START DOCUMENT SEGMENT

I Will Never Forget The Trauma My Family Endured After The Babri Masjid Demolition

Like any other day, I spoke to my mother this morning, and she sounded more anxious than usual. I asked her “what’s the matter”? She said in a very weak voice, ‘dil ghabra raha hai’ (my heart is restless). I asked why, and she responded, “don’t you know?”.

 My mind went everywhere in a matter of seconds and came back with nothing. I insisted on asking her what happened. I anticipated it might be some family drama, but it would have been unusual for her talk to me about something like that. She mentioned they are going to make a decision; just pray it’s peaceful after that. Suddenly, I recalled – yes, there is verdict which will be delivered today on the demolished Babri Masjid.

Most of my Hindu friends don’t have a clue about how, as minorities, we are always on the edge. They are probably not impacted in the same way. We have to be cautious, and aware, every second, of what could be the impact on us, and on our families, if violence breaks out. It’s unnerving to know that your family is vulnerable to violence, which is often actively supported by the state machinery and amplified by social, as well as, mainstream media. For you, it may be just some WhatsApp forward or some news; for us, that fear of violence is a reality we live with, every day.

The demolition of the Babri Masjid will remain a symbol of shame for the state of India; it will always be presented as an argument against India and Indian’s claim of being a just, fair, and peaceful nation or society.

One of the earliest memories I have of my childhood is being alone at our house, with my mother and younger brother. My dad had gone to a local political leader to gather news about the situation in the city, in the aftermath of the Babri Masjid demolition.

Violence erupted all over India. Muslims, Muslim neighborhoods and their business were targeted. In the era when there were no social media, (thank God), not even a mobile phone to get the news, you had to switch on the TV or call people on the landline. My father went out to meet someone who he knew might have more of the latest news, compared to what was shown on the TV. 

We were alone in the house, and suddenly, there was a loud sound, almost like someone threw a huge rock at our home. As a curious 7-year-old, I jumped and peaked outside our living room window; my mum screamed, “don’t go outside”. Someone just threw a grenade at our house, which, thank God, didn’t explode; and I saw it getting tangled in the drapes and slowing falling to the ground. 

After an hour or so, my father came back home and called the police; it turned out that not only did someone throw a grenade at our house, they put a hand made a bomb in our car. They did this in case we tried to leave, to a Muslim majority neighbourhood; which we did, after a week, when the situation worsened.

I remember my dad somehow managed to get a van, (a car was a luxury, and not everyone had one), to get us out of our neighbourhood to a Muslim majority area. We stayed in a hospital which was under construction but had a few fully furnished rooms and a kitchen. We lived there for a month or so, while my dad stayed at our house during the night, to guard it, in case someone tried to vandalise it, after finding it abandoned. I remember praying every night for the safety of my father, who would only see us the next day when he came to visit us in the hospital.

I never speak about this, as I feel one day, I will be able to overcome this trauma. But speaking to my mother today, brought everything vividly back.

END DOCUMENT SEGMENT
START ENTRIES SUPPLIED

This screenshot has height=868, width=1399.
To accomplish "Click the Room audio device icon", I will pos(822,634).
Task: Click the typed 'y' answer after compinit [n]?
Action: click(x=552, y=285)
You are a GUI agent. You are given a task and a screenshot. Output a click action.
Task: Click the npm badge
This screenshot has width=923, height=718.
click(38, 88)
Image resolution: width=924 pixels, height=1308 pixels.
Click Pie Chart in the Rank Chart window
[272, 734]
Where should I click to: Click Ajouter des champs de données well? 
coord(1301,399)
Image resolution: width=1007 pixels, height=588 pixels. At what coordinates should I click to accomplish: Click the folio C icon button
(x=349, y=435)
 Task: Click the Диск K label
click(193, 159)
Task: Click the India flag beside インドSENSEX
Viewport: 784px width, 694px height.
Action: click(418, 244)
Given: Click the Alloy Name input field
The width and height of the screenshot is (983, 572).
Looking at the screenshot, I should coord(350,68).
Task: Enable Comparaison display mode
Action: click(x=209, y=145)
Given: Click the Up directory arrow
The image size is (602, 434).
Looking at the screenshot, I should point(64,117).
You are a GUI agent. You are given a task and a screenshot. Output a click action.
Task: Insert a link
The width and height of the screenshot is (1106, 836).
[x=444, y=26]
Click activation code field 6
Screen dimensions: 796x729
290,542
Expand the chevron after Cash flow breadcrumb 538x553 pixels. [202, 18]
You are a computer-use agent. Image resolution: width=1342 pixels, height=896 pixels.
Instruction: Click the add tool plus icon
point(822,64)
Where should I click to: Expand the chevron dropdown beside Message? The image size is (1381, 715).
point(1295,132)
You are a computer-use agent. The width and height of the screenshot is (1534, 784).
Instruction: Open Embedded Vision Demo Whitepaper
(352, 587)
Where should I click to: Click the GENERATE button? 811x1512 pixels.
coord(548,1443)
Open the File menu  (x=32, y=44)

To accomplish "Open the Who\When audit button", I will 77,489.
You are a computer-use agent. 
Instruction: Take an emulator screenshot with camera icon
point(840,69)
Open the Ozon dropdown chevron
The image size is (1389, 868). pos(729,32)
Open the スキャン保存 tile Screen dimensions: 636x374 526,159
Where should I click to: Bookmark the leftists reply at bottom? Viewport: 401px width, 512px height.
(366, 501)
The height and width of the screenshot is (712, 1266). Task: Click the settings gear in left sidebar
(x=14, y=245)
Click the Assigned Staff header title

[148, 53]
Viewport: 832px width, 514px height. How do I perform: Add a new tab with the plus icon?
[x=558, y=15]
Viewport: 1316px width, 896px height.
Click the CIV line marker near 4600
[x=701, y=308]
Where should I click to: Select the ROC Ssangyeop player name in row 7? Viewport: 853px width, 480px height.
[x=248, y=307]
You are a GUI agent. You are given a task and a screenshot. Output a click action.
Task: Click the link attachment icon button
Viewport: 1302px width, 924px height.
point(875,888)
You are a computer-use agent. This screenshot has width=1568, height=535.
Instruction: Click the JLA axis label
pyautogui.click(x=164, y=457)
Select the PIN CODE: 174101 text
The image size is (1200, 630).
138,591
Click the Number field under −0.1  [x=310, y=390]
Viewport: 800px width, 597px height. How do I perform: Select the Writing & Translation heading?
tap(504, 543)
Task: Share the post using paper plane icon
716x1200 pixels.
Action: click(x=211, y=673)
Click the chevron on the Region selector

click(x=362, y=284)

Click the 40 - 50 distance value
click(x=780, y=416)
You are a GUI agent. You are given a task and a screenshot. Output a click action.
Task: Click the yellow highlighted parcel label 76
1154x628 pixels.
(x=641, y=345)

END ENTRIES SUPPLIED

BRIEF: According to the essay about the Babri Masjid demolition, where did the family stay after moving to a Muslim majority area?

ANSWER TO THIS PROBLEM: They stayed in a hospital that was under construction but had a few fully furnished rooms and a kitchen.